Today marks the 4th anniversary of President George W. Bush’s declaration that major combat operations had ended in Iraq under a banner that read “Mission Accomplished.” A more realistic slogan for the president’s banner would have been “Wishful Thinking.”
Today The Washington Post reported:
The deaths of more than 100 American troops in April made it the deadliest month so far this year for U.S. forces in Iraq, underscoring the growing exposure of Americans as thousands of reinforcements arrive for an 11-week-old offensive to tame sectarian violence.
Over 3,300 Americans have now been killed in Iraq and as many as 600,000 civilians have lost their lives.
National Public Radio reports today that the armed forces have to accept higher numbers of high school drop outs and ex-cons to meet recruiting goals.
The United States Congress will present legislation today to the president that requires the U.S. to start a withdrawal from Iraq by October 1. The president (whose popularity has fallen to as low as 28% in recent polls) has promised to veto the legislation.
Religious leaders across the globe have been calling on the U.S. to leave Iraq.
The Rev. Bob Edgar, general secretary of the National Council of Churches USA, said this spring:
Leaders from Christian churches and other faith traditions sought peaceful solutions before the March 19, 2003 invasion. A delegation went to Iraq in December 2002. They met with government officials and prayed with Iraqi Christians.

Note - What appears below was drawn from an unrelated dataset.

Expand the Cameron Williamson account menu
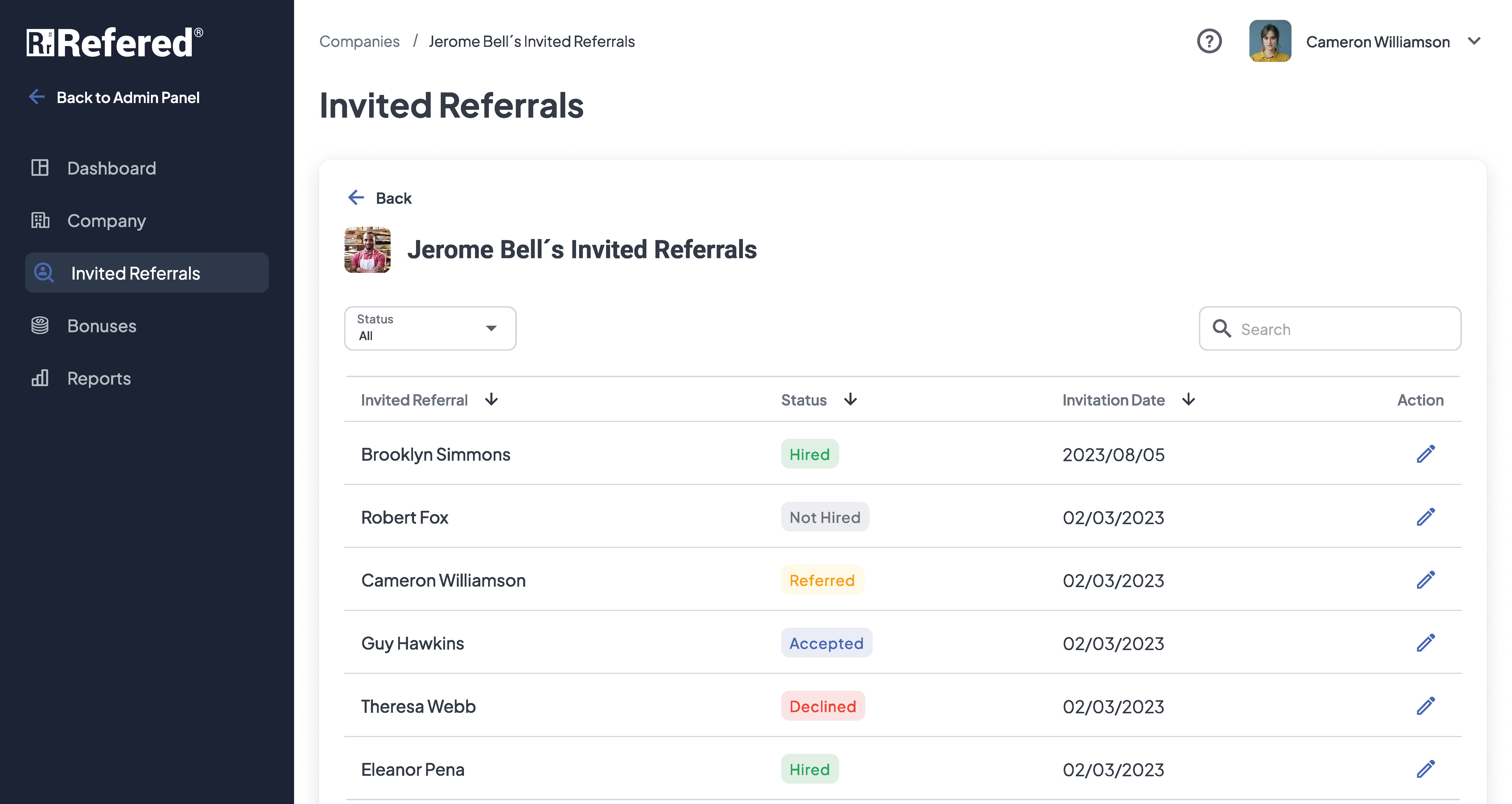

At the same time 46 religious leaders, many from the member communions of the National Council of Churches USA (NCC), representing millions of faithful Americans, sought a meeting with President Bush to discuss the threat of war. Exactly two weeks before the invasion a letter from the White House stated the president's schedule would not permit such a meeting.
The leaders of nearly every major religious body in the U.S. had spoken out against the Iraq war. The NCC delegation called such a preemptive war, immoral, illegal and theologically illegitimate.

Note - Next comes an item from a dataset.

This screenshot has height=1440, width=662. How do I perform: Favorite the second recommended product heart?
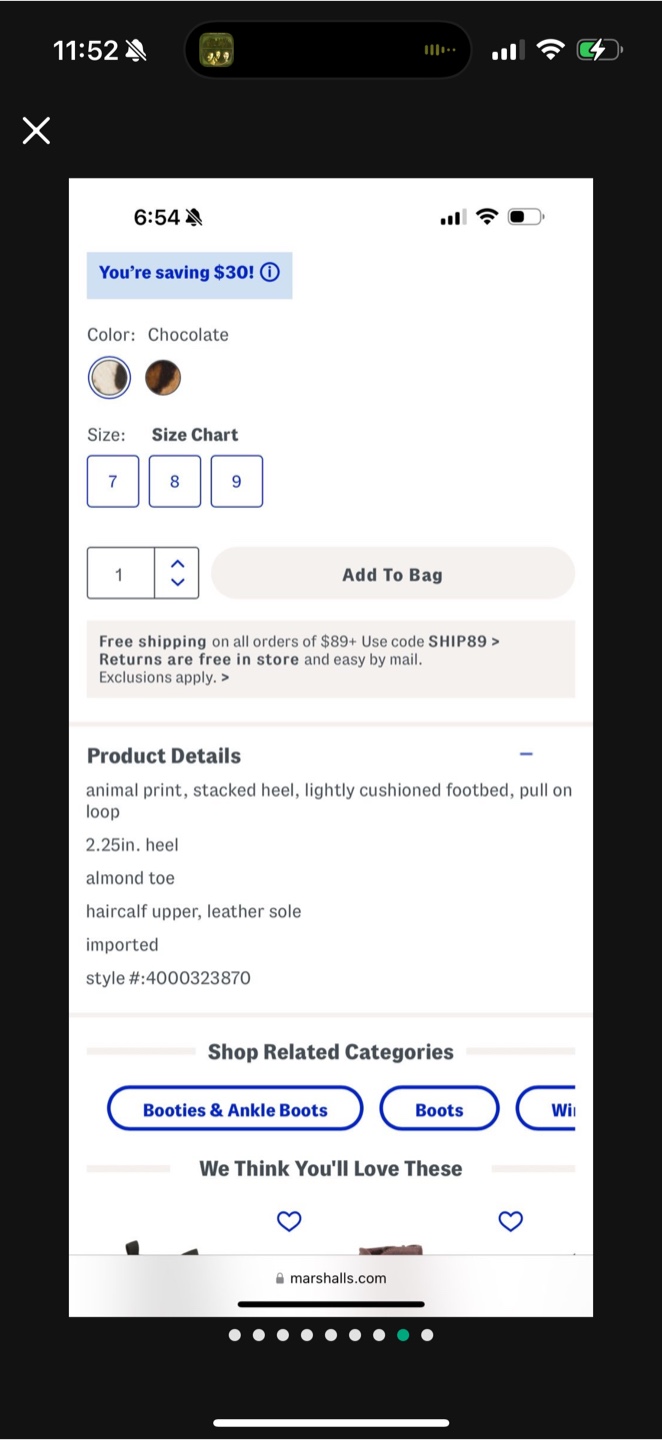511,1221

It is the life and ministry of Jesus Christ that prompted our stand then and compels us now to reiterate the continued prosecution of this war is immoral. It should be ended as quickly as possible. Our troops should be brought home and cared for in decent military hospitals to repair their broken bodies and damaged minds.
Our churches will offer our returned soldiers safe places to soothe their souls. Our churches will offer millions of dollars to relief agencies to help rebuild Iraq and comfort the innocent victims of a war they did not ask for. Our churches will continue to pray for peace. And we will pray for forgiveness and seek repentance for our nation for the unnecessary deaths and destruction caused to God’s family.
Pray for our country to have the wisdom to end the occupation of Iraq and pray for the world to have the wisdom to seek peace in the wake of so much destruction and death that has been caused by terrorists and nation-states alike. Lord have mercy.